List of tasks
- 1) Using the list of series formulas, decide for each statement whether it agrees with that list, and give yes or no with the list's deciding words quoted exactly: (a) the list presents its formulas as things to be memorized; (b) the expansions of 1/(1−x) and 1/(1+x) are given for x with |x|<1; (c) the Binomial Theorem is stated only for positive integer exponents α.
- 2) Please carry on the list of series formulas from its final line, "6. For any \(x\) such that \(|x|<1\)".

Source extract
Things must be Memorized

1. For any \(x \in \mathbb{R}\)

\[e^{x}=1+x+\frac{x^{2}}{2}+\cdots+\frac{x^{n}}{n !}+\cdots=\sum_{n=0}^{\infty} x^{n} / n ! \]

2. For any \(x \in \mathbb{R}\)
   \[\sin x=x-\frac{x^{3}}{3 !}+\frac{x^{5}}{5 !}+\cdots+(-1)^{n} \frac{x^{2 n+1}}{(2 n+1) !}+\cdots=\sum_{n=0}^{\infty}(-1)^{n} x^{2 n+1} /(2 n+1) ! \]

3. For any \(x \in \mathbb{R}\)
   \[\cos x=1-\frac{x^{2}}{2}+\frac{x^{4}}{4 !}+\cdots+(-1)^{n} \frac{x^{2 n}}{(2 n) !}+\cdots=\sum_{n=0}^{\infty}(-1)^{n} x^{2 n} /(2 n) ! \]

4. The Binomial Theorem: for any \(\alpha \in \mathbb{R}\) and \(x\) such
   that \(|x|<1\) $$\begin{aligned}
   (1+x)^{\alpha} &=1+\alpha x+\frac{\alpha(\alpha-1)}{2} x^{2}+\cdots+\frac{\alpha(\alpha-1) \ldots(\alpha-n+1)}{n !} x^{n}+\cdots \
   &=\sum_{n \geq 0} \frac{\alpha(\alpha-1) \cdots(\alpha-n+1)}{n !} x^{n}
   \end{aligned}$$ 5. From \(4 .\) we have, for any \(x\) such that \(|x|<1\),

\[\begin{aligned} \frac{1}{1-x}&=1+x+x^{2}+x^{3}+\cdots+x^{n}+\cdots=\sum_{n=0}^{\infty} x^{n} \\ \frac{1}{1+x}&=1-x+x^{2}-x^{3}+\cdots+(-1)^{n} x^{n}+\cdots=\sum_{n=0}^{\infty}(-x)^{n} \end{aligned}\]

6. For any \(x\) such that \(|x|<1\)

Extracted information
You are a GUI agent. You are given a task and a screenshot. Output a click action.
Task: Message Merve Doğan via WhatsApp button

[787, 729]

--

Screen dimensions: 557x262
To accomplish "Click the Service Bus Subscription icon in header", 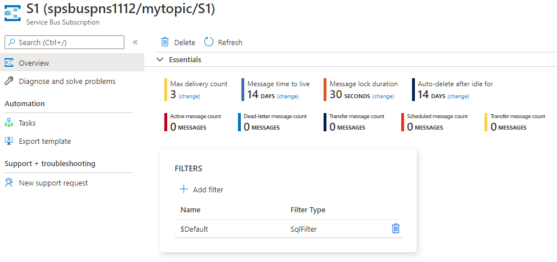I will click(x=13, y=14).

Results of the tasks
- 1)
(a) Yes: "Things must be Memorized"
(b) Yes: "From \(4 .\) we have, for any \(x\) such that \(|x|<1\),"
(c) No: "for any \(\alpha \in \mathbb{R}\)"

- 2)
\[\log (1+x)=x-\frac{x^{2}}{2}+\frac{x^{3}}{3}-\frac{x^{4}}{4}+\cdots+(-1)^{n+1} \frac{x^{n}}{n}+\cdots=\sum_{n \geq 1}(-1)^{n+1} \frac{x^{n}}{n} \]

Things Must be Mentioned about Series

\(\sum a_n\) converges\(\overset{???}\iff \sum a_n^3\) converges

\(\not \Rightarrow\)

\(\sum a_n\) converges does not imply \(\sum a_n^3\) converges in
general for non positive \(a_n\). For an \(m\), write as \(m=3n+k\) where
\(0\leq k<3\) and define \(a_{3n+k}= \frac{b_k}{(n+1)^{1/3}}\) where \(b_0=2\)
and \(b_1,b_2=-1\). Then \(a^3_n\) in general looks like

\[\frac{8}{1}, \frac{-1}{1}, \frac{-1}{1}, \frac{8}{2}, \frac{-1}{2}, \frac{-1}{2}, \frac{8}{3}, \frac{-1}{3}, \frac{-1}{3}, \ldots \]

which has partial sums \(S_{3n}=6\sum _{i=1}^{\infty} 1/i\) diverging.

\(\not \Leftarrow\)

\[\sum \frac{1}{k^3}\quad \textit{converges} \not \Rightarrow \sum \frac{1}{k}\quad \textit{converges} \]

Basic Integration Methods

Some Other Things

Hyperbolic Function

Definition

\[\sinh x :=\frac{e^x-e^{-x}}{2}\qquad \cosh x:=\frac{e^x+e^{-x}}{2}\]

Identities of Trigonometric Functions

Pythagorean Identities

\[\begin{aligned} \sin^2 \theta + \cos^2 \theta=& 1\\ \tan^2 + 1=&\sec^2 \theta \\ 1+ \cot ^2=& \csc^2 \theta \end{aligned}\]

Recite these Equations

For integrate is the inverse of the derivative, we just have to recite
some basic rules about the derivative. Equation below request to be
recited. $$\begin{aligned}
(\arcsin x)'&=\frac{1}{\sqrt{1-x^2}}\
(\arccos x)'&=-\frac{1}{\sqrt{1-x^2}}\
(\arctan x)'&=\frac{1}{1+x^2}\
(\tan x)'&=\sec^2 x\
(\cot x)'&=-\csc^2 x\
(\sinh x)'&= \cosh x\
(\cosh x)'&= \sinh x\
\end{aligned}$$

Some Classic Integrations

The following equation have some interesting conclusion.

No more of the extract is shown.